[Records drawn from a dataset]
════════════════════

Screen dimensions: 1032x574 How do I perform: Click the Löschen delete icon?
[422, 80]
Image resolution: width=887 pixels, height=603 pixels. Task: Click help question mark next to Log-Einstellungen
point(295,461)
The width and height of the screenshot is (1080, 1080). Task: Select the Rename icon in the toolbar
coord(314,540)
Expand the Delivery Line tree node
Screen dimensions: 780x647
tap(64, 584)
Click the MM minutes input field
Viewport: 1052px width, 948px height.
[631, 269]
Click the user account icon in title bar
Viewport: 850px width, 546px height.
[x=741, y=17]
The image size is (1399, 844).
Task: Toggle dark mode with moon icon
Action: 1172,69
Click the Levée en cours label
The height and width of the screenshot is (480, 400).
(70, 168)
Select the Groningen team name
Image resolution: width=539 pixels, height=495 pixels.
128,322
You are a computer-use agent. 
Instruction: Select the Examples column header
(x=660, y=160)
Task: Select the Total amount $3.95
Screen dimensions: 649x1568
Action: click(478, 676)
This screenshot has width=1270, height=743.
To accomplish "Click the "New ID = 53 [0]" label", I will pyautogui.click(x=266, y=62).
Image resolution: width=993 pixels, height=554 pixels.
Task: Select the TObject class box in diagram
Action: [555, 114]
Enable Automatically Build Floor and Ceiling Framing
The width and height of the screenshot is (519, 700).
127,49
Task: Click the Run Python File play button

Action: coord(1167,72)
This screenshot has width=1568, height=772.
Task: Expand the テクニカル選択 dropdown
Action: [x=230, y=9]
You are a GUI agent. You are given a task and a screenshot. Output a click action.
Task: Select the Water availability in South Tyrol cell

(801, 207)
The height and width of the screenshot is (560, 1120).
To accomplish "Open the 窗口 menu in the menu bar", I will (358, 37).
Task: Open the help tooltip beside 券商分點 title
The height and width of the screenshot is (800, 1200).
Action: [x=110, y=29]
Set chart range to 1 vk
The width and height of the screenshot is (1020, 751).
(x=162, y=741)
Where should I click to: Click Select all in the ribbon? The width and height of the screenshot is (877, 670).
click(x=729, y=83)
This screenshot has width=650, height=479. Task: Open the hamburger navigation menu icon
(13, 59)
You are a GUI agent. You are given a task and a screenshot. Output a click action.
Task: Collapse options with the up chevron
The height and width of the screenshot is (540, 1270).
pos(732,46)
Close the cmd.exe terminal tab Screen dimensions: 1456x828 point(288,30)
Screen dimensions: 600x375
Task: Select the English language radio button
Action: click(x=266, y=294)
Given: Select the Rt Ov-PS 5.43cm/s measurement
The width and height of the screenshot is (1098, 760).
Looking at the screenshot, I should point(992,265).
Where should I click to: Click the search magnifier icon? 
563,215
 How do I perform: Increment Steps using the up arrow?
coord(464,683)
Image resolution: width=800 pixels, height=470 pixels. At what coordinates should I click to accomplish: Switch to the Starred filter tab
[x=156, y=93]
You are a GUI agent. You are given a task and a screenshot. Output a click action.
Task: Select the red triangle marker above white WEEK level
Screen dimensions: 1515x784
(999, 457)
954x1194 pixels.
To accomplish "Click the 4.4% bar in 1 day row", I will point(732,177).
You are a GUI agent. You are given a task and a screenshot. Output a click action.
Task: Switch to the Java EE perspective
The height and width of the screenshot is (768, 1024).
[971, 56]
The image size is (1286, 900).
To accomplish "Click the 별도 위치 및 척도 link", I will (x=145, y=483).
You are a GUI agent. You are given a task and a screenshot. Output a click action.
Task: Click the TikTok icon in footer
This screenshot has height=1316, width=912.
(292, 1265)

════════════════════

WHAT YOU NEED TO DO |
Send back the complete set of entries, exactly as shown above.

YOUR SOLUTION |
Screen dimensions: 1032x574 How do I perform: Click the Löschen delete icon?
[422, 80]
Image resolution: width=887 pixels, height=603 pixels. Task: Click help question mark next to Log-Einstellungen
point(295,461)
The width and height of the screenshot is (1080, 1080). Task: Select the Rename icon in the toolbar
coord(314,540)
Expand the Delivery Line tree node
Screen dimensions: 780x647
tap(64, 584)
Click the MM minutes input field
Viewport: 1052px width, 948px height.
[631, 269]
Click the user account icon in title bar
Viewport: 850px width, 546px height.
[x=741, y=17]
The image size is (1399, 844).
Task: Toggle dark mode with moon icon
Action: 1172,69
Click the Levée en cours label
The height and width of the screenshot is (480, 400).
(70, 168)
Select the Groningen team name
Image resolution: width=539 pixels, height=495 pixels.
128,322
You are a computer-use agent. 
Instruction: Select the Examples column header
(x=660, y=160)
Task: Select the Total amount $3.95
Screen dimensions: 649x1568
Action: click(478, 676)
This screenshot has width=1270, height=743.
To accomplish "Click the "New ID = 53 [0]" label", I will pyautogui.click(x=266, y=62).
Image resolution: width=993 pixels, height=554 pixels.
Task: Select the TObject class box in diagram
Action: [555, 114]
Enable Automatically Build Floor and Ceiling Framing
The width and height of the screenshot is (519, 700).
127,49
Task: Click the Run Python File play button

Action: coord(1167,72)
This screenshot has width=1568, height=772.
Task: Expand the テクニカル選択 dropdown
Action: [x=230, y=9]
You are a GUI agent. You are given a task and a screenshot. Output a click action.
Task: Select the Water availability in South Tyrol cell

(801, 207)
The height and width of the screenshot is (560, 1120).
To accomplish "Open the 窗口 menu in the menu bar", I will (358, 37).
Task: Open the help tooltip beside 券商分點 title
The height and width of the screenshot is (800, 1200).
Action: [x=110, y=29]
Set chart range to 1 vk
The width and height of the screenshot is (1020, 751).
(x=162, y=741)
Where should I click to: Click Select all in the ribbon? The width and height of the screenshot is (877, 670).
click(x=729, y=83)
This screenshot has width=650, height=479. Task: Open the hamburger navigation menu icon
(13, 59)
You are a GUI agent. You are given a task and a screenshot. Output a click action.
Task: Collapse options with the up chevron
The height and width of the screenshot is (540, 1270).
pos(732,46)
Close the cmd.exe terminal tab Screen dimensions: 1456x828 point(288,30)
Screen dimensions: 600x375
Task: Select the English language radio button
Action: click(x=266, y=294)
Given: Select the Rt Ov-PS 5.43cm/s measurement
The width and height of the screenshot is (1098, 760).
Looking at the screenshot, I should point(992,265).
Where should I click to: Click the search magnifier icon? 
563,215
 How do I perform: Increment Steps using the up arrow?
coord(464,683)
Image resolution: width=800 pixels, height=470 pixels. At what coordinates should I click to accomplish: Switch to the Starred filter tab
[x=156, y=93]
You are a GUI agent. You are given a task and a screenshot. Output a click action.
Task: Select the red triangle marker above white WEEK level
Screen dimensions: 1515x784
(999, 457)
954x1194 pixels.
To accomplish "Click the 4.4% bar in 1 day row", I will point(732,177).
You are a GUI agent. You are given a task and a screenshot. Output a click action.
Task: Switch to the Java EE perspective
The height and width of the screenshot is (768, 1024).
[971, 56]
The image size is (1286, 900).
To accomplish "Click the 별도 위치 및 척도 link", I will (x=145, y=483).
You are a GUI agent. You are given a task and a screenshot. Output a click action.
Task: Click the TikTok icon in footer
This screenshot has height=1316, width=912.
(292, 1265)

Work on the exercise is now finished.